Almost 2,500 more people died in the week to 23 December than expected, 20% more than the five-year average for the same period, new figures from the ONS reveal.
It’s the highest number of additional deaths in a week since February 2021, during the pandemic’s most deadly period.
There have been over 30,000 more deaths than expected in the past six months alone, equivalent to 1,155 a week.
Even excluding the 8,000 deaths caused by COVID in that period, there are an average of 848 more people dying every week than the average from 2016-19 and 2021 (excluding the pandemic-affected 2020).
Analysis from LCP Actuaries suggests that a significant number of these deaths could be due to the current NHS crisis and delays in emergency treatment.
More deaths at home
Many of the recent excess deaths are occurring at home, as opposed to in hospitals or care homes.
In the week to 23 December, 1,120 more people died at home than usual, 37.5% higher than the five-year average.
In total over the past six months 81,804 people have died at home, 19,270 (30.8%) more than the five-year average from 2015-19. That’s a much bigger difference than the change in other settings.
Stuart McDonald, Head of Longevity and Demographic Insights at LCP Actuaries, said that while part of the increase in deaths at home could be attributed to NHS delays, it can also be attributed to patient preference.
“During the pandemic more people decided they wanted to live out their final days at home rather than in hospital where access from friends and family may prove difficult. This trend has continued, supported by the NHS.
“As well as this, working from home has potentially allowed more people to give full-time care to seriously ill relatives instead of requiring care homes or other support.
“However there are more sudden deaths where the fact they are occurring at home is more concerning. Waiting times for Category 2 ambulances – those for things like heart attacks and strokes – have been over an hour rather than the 18 minute target.
“We don’t know how many of these additional deaths at home are the ‘acceptable’ kind led by patient preference and how many are those concerning ones.”
The data on where this balance lies doesn’t exist as yet, but Mr McDonald said England’s chief medical officer, Professor Chris Whitty, was aware of the issue and trying to find out more.
Why are these extra deaths happening?
As well as these potential extra deaths at home, analysis by LCP Actuaries suggested that as many as 500 deaths a week could be caused by delays in A&E.
In November, almost half of people attending major A&Es had to wait more than four hours to be seen – the worst level on record. And more people had to wait over 12 hours to be admitted to hospital after being assessed in A&E than did over 10 years from the start of 2011 to end of 2020.
The LCP’s 500 deaths a week are based on an academic study which showed that for every 72 people waiting 12 hours to be admitted to hospital after arriving at A&E, there would be one additional death.
Multiplying this number by the number of waits over 12 hours produces a figure of 497 deaths a week attributed to long A&E waits alone.

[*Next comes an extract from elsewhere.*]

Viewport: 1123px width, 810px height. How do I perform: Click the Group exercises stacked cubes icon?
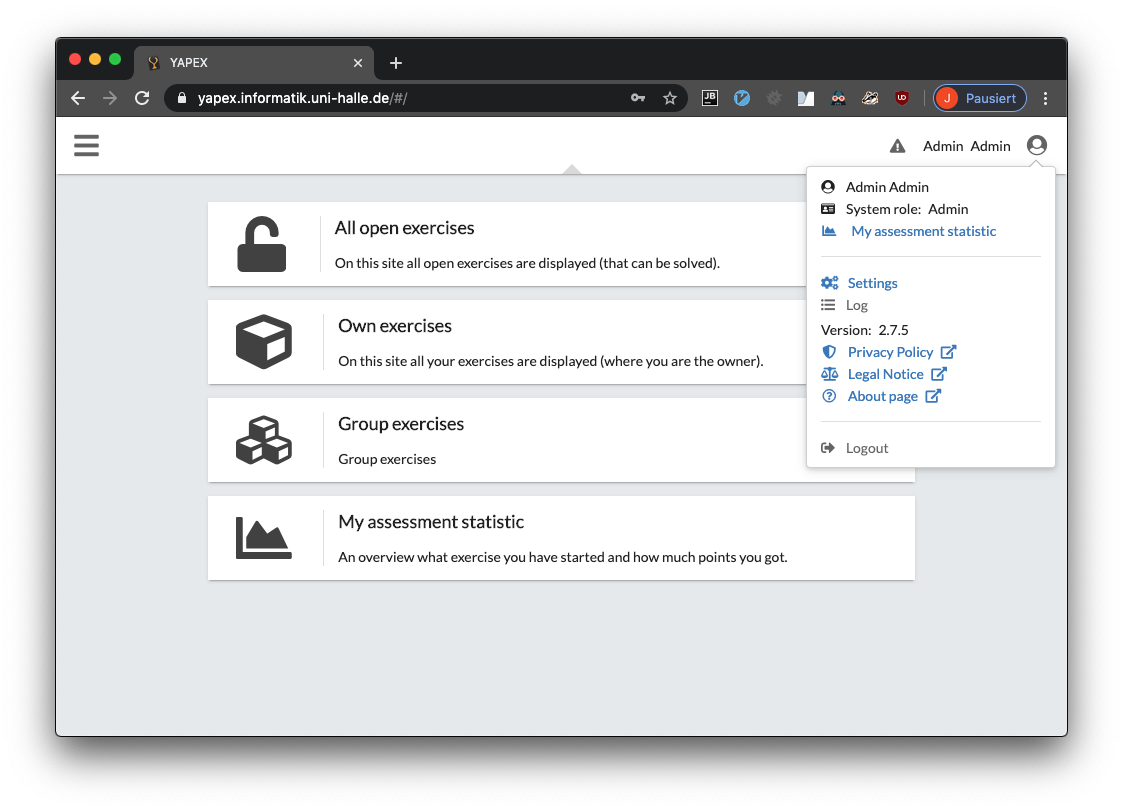pyautogui.click(x=263, y=441)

This is still lower than the total number of excess deaths we’re seeing at the moment.
A spokesperson for NHS England told Sky News they didn’t recognise the figures: “While services are under significant pressure across the NHS, there are a number of different reasons why we may see higher mortality levels than normal, including from things like inclement weather and rising population numbers.”
Rising population numbers are taken into account by the Continuous Mortality Investigation. Instead of using the average from previous years for their baseline, in their calculations they project the number of deaths expected.

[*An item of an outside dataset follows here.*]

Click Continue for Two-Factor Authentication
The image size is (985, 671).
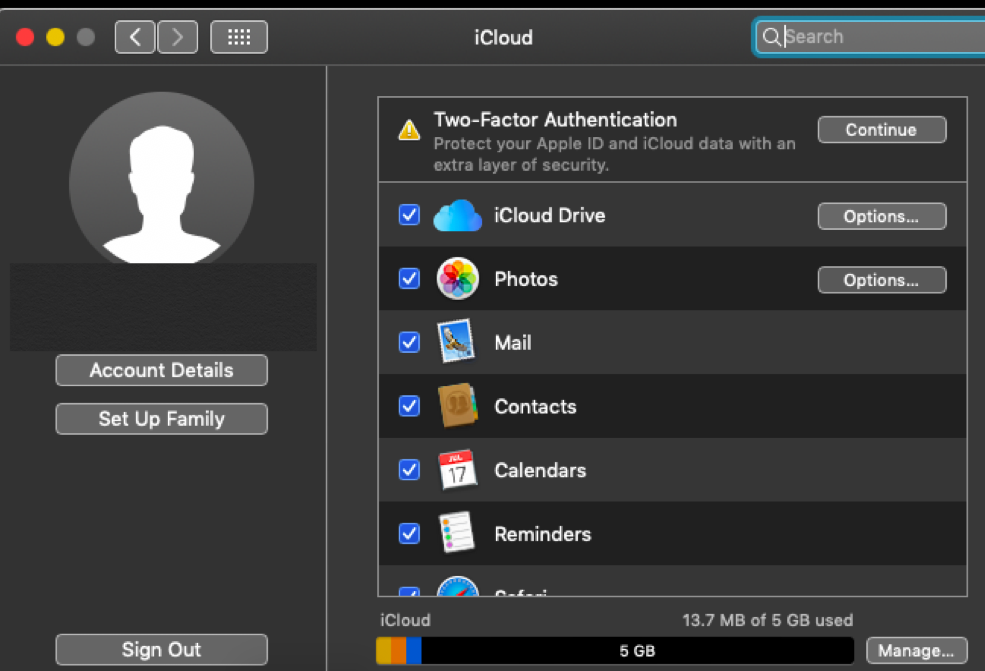coord(881,129)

Using these figures the number of additional deaths in the week to 23 December would be 2,170 (18%). That’s slightly lower than the ONS figure, but still represents a really significant number of people dying in just a week, who would still be alive in more typical circumstances.
Mr McDonald also told Sky News that the figures LCP attributed to A&E delays are likely to be a low estimate rather than too high.

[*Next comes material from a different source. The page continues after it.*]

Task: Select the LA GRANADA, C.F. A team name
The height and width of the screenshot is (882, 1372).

Due to data limitations they didn’t include people who waited between four and 12 hours, which the study also suggests leads to extra deaths (although at a lower rate).
And the one in 72 figure they used is for waits of exactly 12 hours. There are likely to be more deaths when people wait longer than 12 hours – of which there have been thousands.
What’s happening in other countries?
NHS England chief strategy officer Chris Hopson has pointed out that the UK isn’t the only country experiencing a higher number of deaths than normal at the moment.
He said: “We won’t know [if delays at A&E are causing the excess deaths] that until we’ve done the detailed work, which we’re in the process of doing.”
“We are seeing, like Germany, like Italy, like Spain, we are seeing higher levels of mortality than we would expect. But we know that’s due to a number of different factors.”
Figures from Our World in Data suggest that other countries have indeed seen excess deaths in recent months, although most not to the same extent as the UK.
The level of excess deaths in Germany remains similar to the UK’s, but the likes of Italy, Spain and France have been lower more recently.
Each percentage point difference is equivalent to thousands of additional people dying each year.